Dans leur nouveau document de travail, intitulé Combien de main-d'œuvre dans l'agriculture africaine est fournie par les femmes, les auteurs Amparo Palacios-Lopez, Luc Christiaensen et Talip Kilic utilisent des enquêtes sur les ménages représentatives au niveau national menées de 2009 à 2011 (et au moins une fois par la suite) en Éthiopie, au Malawi, au Niger, au Nigeria, en Tanzanie et en Ouganda. Ces pays représentent environ 40 % de la population totale de la région. Les enquêtes ont permis de recueillir des données au niveau de la parcelle pour chaque membre du ménage, ce qui a permis aux chercheurs de mieux comprendre le temps que les femmes consacrent à la production agricole dans différents contextes, cultures et activités agricoles.

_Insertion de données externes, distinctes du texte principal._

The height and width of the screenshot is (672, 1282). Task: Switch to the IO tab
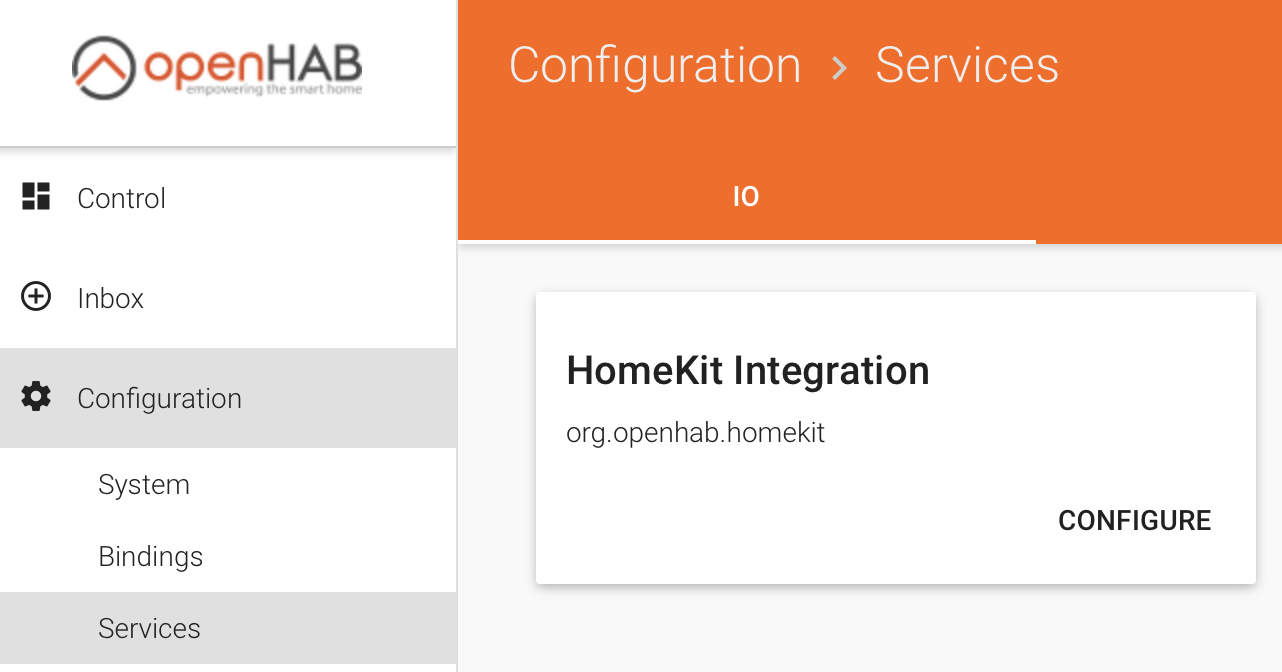coord(746,197)
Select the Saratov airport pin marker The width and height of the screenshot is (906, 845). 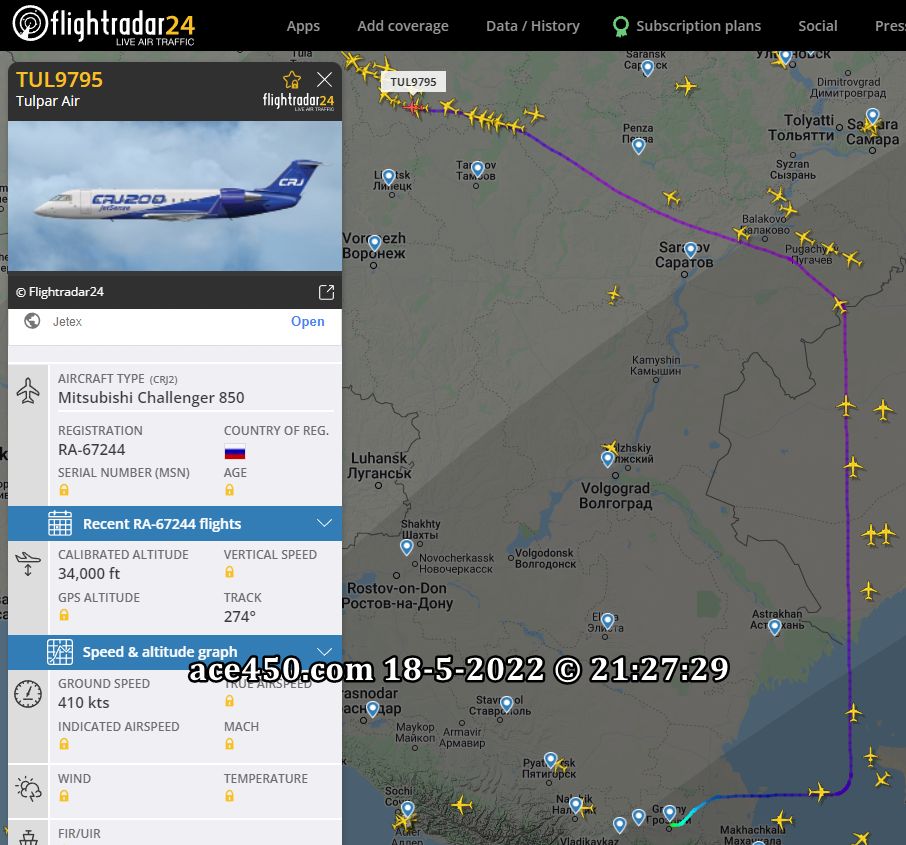pyautogui.click(x=690, y=250)
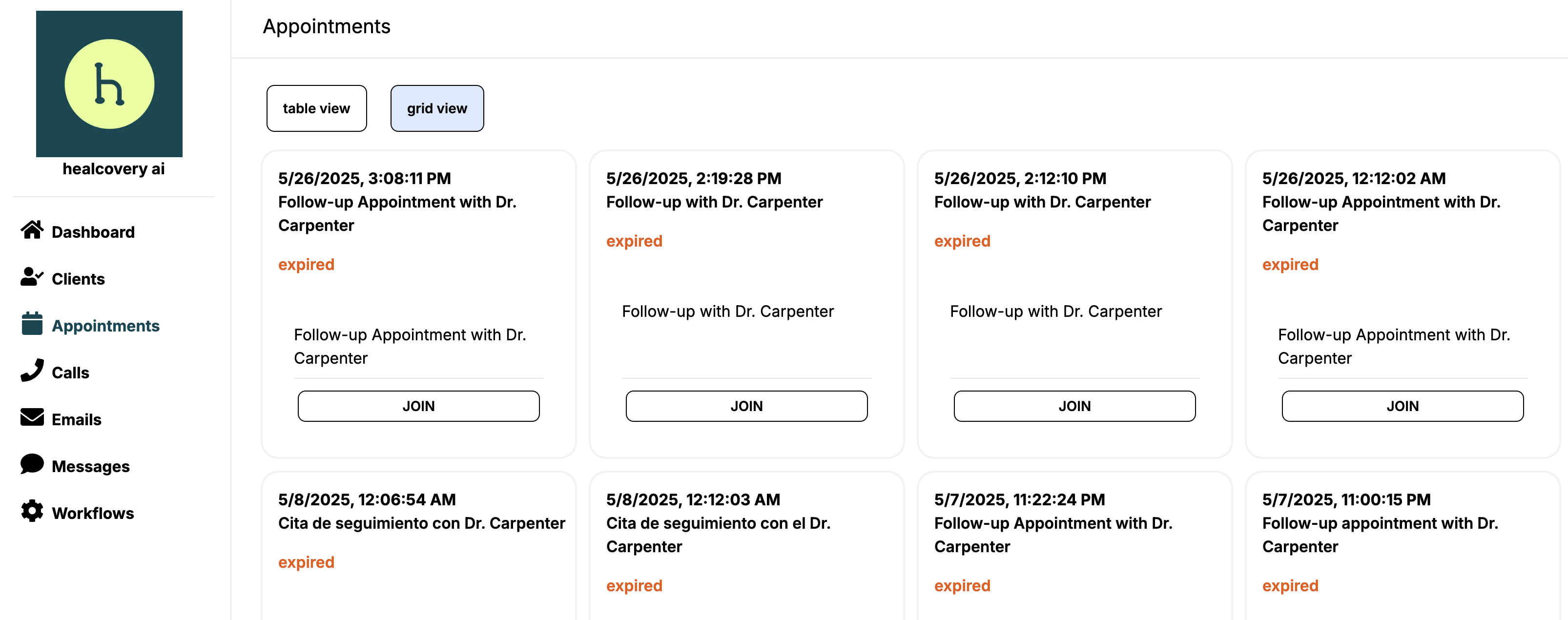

Après avoir tenu compte des éventuels préjugés liés au sexe et aux connaissances, les auteurs ont trouvé un nouveau "chiffre clé" : la part moyenne des femmes dans le travail agricole dans ces six pays n'est que de 40 %... Il y avait cependant de grandes variations entre les pays, les femmes en Ouganda effectuant 56 % du travail agricole et les femmes au Niger seulement 24 %. En fait, la contribution des femmes au travail varie même au sein des pays : dans le nord du Nigeria, les femmes effectuent 32 % du travail agricole, mais ce chiffre passe à 51 % dans le sud du pays.
Les femmes adultes des ménages dirigés par des femmes consacrent une part beaucoup plus importante de leur temps aux tâches agricoles, en particulier lorsqu'il n'y a pas d'homme dans le ménage. Il semble que les femmes plus instruites tendent à fournir une plus grande part de la main-d'œuvre agricole de leur ménage, et les femmes contribuent davantage si elles possèdent la terre et si elles constituent une part plus importante de la main-d'œuvre du ménage.

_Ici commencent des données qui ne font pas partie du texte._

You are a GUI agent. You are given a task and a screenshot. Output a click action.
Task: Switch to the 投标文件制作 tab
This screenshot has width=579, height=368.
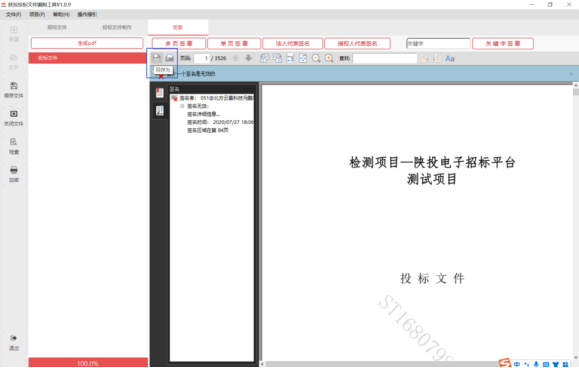[117, 27]
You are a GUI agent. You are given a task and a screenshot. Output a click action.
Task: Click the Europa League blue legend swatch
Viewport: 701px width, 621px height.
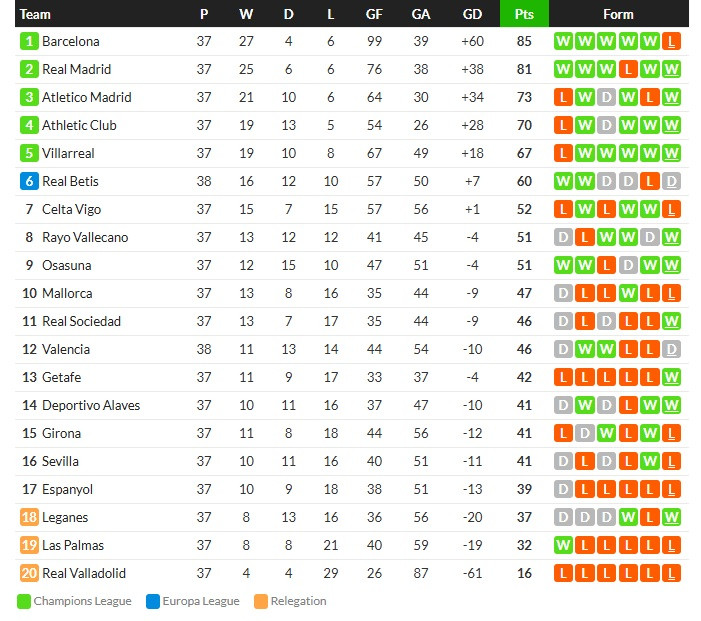(x=153, y=601)
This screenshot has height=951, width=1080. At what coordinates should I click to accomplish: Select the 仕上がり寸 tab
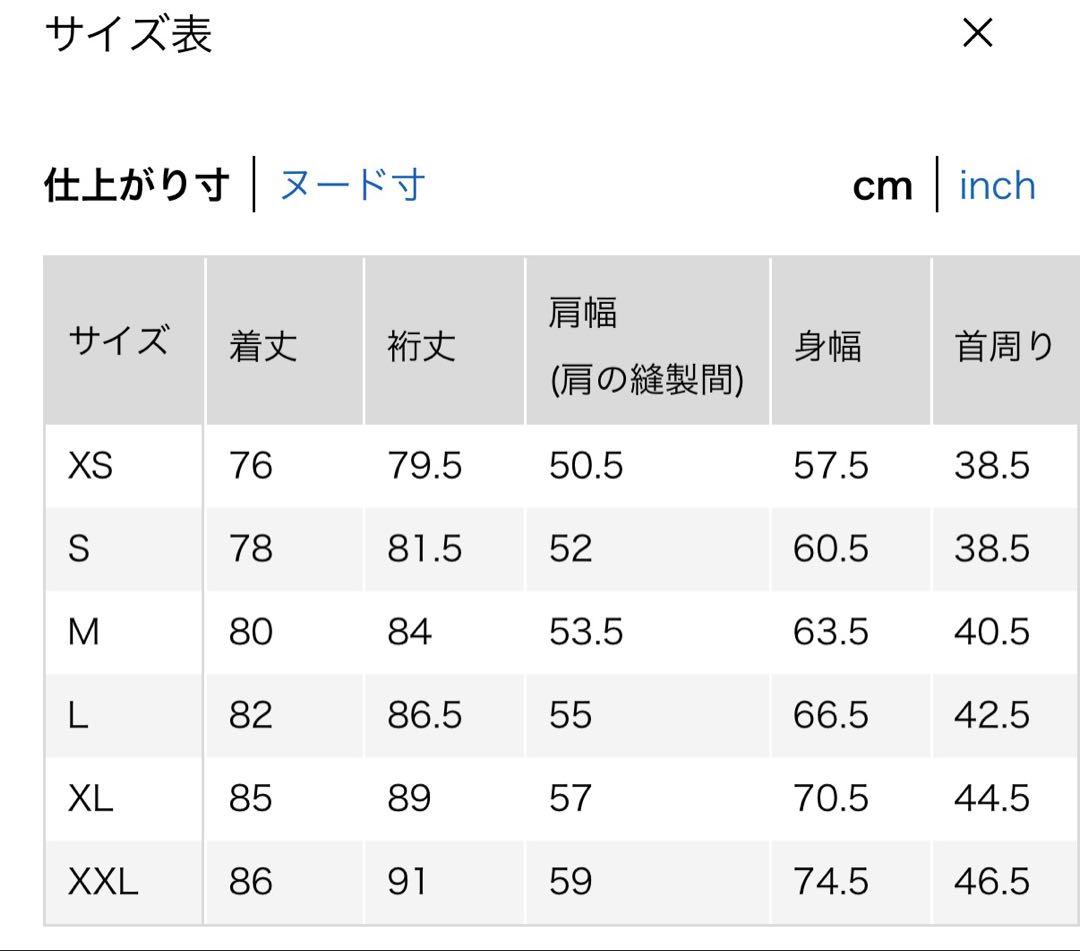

L'étude ne trouve que peu de preuves que la répartition de la main-d'œuvre féminine change en fonction du type de culture produite, ce qui contredit l'idée que les femmes ont tendance à consacrer une plus grande partie de leur temps aux cultures de base et alimentaires alors que les hommes se concentrent sur les cultures de rente non comestibles. De même, à l'exception de l'Éthiopie et du Niger, les hommes et les femmes ne se livrent pas à des activités agricoles différentes (par exemple, les hommes ne consacrent pas beaucoup plus de temps à la préparation des terres comme le labour), bien que cela puisse être dû en partie au manque de mécanisation dans de nombreux pays étudiés.
Quelles sont donc les implications pour l'élaboration des politiques futures ? Les auteurs prennent soin de souligner que, bien que les résultats de l'étude contredisent certaines idées reçues sur les femmes et l'agriculture, les programmes et les politiques axés sur les agricultrices peuvent encore apporter un soutien important au programme de développement de l'Afrique, notamment en ce qui concerne l'équité entre les sexes et l'autonomisation des femmes. L'utilisation des résultats au niveau des ménages, tels que ceux produits par le programme LSMS-ISA, peut garantir que les futures discussions sur le genre et la politique agricole progressent sur la base de preuves empiriques solides.